The woman, a federal public servant who has worked in the capital for years, told CBC Ottawa she's become "collateral damage" in her department's scramble to clear its Phoenix backlog before piloting new payroll software. In the process, her department introduced a fresh error to her pay file — and rather than correcting it, officials have begun clawing back hundreds of dollars per paycheque.

A Backlog Cleanup That Created New Problems

The logic behind the cleanup effort is straightforward enough: before rolling out any replacement pay system, departments want their legacy Phoenix files to be as clean as possible. That means resolving years of outstanding overpayments, underpayments, and miscalculations.

But the employee says her situation is a cautionary tale about what happens when that process is rushed. An error was introduced during the cleanup — not by her, and not from the original Phoenix rollout — and she was told it would not be fixed before the clawback began.

For a mid-career public servant, losing hundreds of dollars every two weeks is not an abstraction. It affects rent, groceries, and the basic financial stability that a government job is supposed to provide.

The Replacement System Saga Continues

Phoenix's replacement — a next-generation HR and pay platform being developed through the government's NextGen HR and Pay program — has itself been years in the making, with timelines repeatedly pushed back. Pilot testing with select departments is meant to prove the new system can handle real-world payroll before any broader rollout.

The pressure to get files clean before those pilots is understandable from an administrative standpoint. But union representatives and affected workers have long warned that the rush to close Phoenix cases often does more harm than good — substituting one type of error for another, or forcing repayment schedules that workers never agreed to.

The Public Service Alliance of Canada and other federal unions have repeatedly called for more humane approaches to Phoenix debt recovery, arguing that workers shouldn't bear the financial burden of a system failure that was entirely the government's doing.

Ottawa's Federal Workforce Still Waiting for Relief

For the tens of thousands of federal public servants who live and work in the Ottawa-Gatineau region, Phoenix has been a decade-long ordeal. The National Capital Region is home to the largest concentration of federal employees in Canada, meaning local workers have been disproportionately affected by every twist in the saga.

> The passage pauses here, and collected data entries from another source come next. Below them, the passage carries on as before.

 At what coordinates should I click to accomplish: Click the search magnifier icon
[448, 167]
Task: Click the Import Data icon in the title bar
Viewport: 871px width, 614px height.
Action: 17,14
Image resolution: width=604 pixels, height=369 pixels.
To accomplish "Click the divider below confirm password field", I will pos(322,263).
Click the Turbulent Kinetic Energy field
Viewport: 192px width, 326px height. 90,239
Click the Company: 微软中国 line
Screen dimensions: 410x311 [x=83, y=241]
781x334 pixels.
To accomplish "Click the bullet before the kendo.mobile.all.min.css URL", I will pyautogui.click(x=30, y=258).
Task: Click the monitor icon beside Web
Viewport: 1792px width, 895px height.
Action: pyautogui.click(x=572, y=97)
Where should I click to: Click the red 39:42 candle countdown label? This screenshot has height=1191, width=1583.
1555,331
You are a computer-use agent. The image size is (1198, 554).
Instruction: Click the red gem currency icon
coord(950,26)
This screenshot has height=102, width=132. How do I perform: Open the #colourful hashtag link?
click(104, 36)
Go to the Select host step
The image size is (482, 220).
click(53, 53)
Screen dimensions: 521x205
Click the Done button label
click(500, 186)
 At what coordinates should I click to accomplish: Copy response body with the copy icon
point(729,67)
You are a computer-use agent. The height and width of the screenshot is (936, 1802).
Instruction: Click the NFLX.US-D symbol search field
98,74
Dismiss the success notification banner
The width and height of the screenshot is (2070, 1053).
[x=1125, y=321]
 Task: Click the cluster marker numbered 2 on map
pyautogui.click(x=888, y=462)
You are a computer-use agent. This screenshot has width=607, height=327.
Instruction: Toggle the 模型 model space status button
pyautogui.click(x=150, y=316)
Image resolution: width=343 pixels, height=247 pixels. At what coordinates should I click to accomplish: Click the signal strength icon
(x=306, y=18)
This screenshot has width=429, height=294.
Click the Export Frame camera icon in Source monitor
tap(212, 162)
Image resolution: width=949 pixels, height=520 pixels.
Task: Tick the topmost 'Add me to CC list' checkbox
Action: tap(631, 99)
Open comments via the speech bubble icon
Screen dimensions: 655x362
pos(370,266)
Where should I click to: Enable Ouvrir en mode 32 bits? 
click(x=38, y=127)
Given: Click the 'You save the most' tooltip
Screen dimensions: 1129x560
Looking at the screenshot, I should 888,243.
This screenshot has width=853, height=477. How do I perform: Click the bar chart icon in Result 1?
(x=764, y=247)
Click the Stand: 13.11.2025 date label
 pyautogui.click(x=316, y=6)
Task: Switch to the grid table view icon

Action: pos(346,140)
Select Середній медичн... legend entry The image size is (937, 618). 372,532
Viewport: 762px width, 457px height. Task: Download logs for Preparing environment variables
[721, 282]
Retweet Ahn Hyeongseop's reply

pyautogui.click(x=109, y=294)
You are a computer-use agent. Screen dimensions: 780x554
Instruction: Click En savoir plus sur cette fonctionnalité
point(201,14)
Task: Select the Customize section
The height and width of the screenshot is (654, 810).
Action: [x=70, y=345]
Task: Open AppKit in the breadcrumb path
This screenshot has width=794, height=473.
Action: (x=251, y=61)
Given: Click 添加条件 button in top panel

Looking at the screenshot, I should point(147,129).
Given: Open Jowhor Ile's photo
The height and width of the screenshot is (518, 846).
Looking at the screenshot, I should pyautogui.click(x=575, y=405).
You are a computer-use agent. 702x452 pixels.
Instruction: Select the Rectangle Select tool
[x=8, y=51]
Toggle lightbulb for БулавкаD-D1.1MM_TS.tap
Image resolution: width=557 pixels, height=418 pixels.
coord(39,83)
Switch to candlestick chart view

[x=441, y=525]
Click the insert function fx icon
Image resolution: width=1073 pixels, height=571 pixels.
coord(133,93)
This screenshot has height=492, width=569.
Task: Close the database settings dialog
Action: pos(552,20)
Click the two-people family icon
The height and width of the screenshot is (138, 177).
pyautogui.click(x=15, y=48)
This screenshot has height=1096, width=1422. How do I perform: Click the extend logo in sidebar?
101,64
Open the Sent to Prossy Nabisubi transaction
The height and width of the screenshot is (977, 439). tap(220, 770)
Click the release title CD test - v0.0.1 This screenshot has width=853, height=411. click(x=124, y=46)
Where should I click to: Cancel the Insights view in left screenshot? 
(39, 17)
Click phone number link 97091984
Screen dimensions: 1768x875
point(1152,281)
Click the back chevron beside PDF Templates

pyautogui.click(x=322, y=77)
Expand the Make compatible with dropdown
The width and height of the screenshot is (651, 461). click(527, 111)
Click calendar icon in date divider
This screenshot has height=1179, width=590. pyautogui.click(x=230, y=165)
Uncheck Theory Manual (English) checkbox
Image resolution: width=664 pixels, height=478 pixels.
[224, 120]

The hope — still alive, if battered — is that NextGen will finally deliver a pay system that simply works. But stories like this one are a reminder that the path to that finish line is still leaving real people behind.

The employee says she continues to fight the clawback and hopes her department will acknowledge and correct the error. In the meantime, she's watching her paycheques shrink — not because of anything she did, but because the government is trying to fix a mess it made.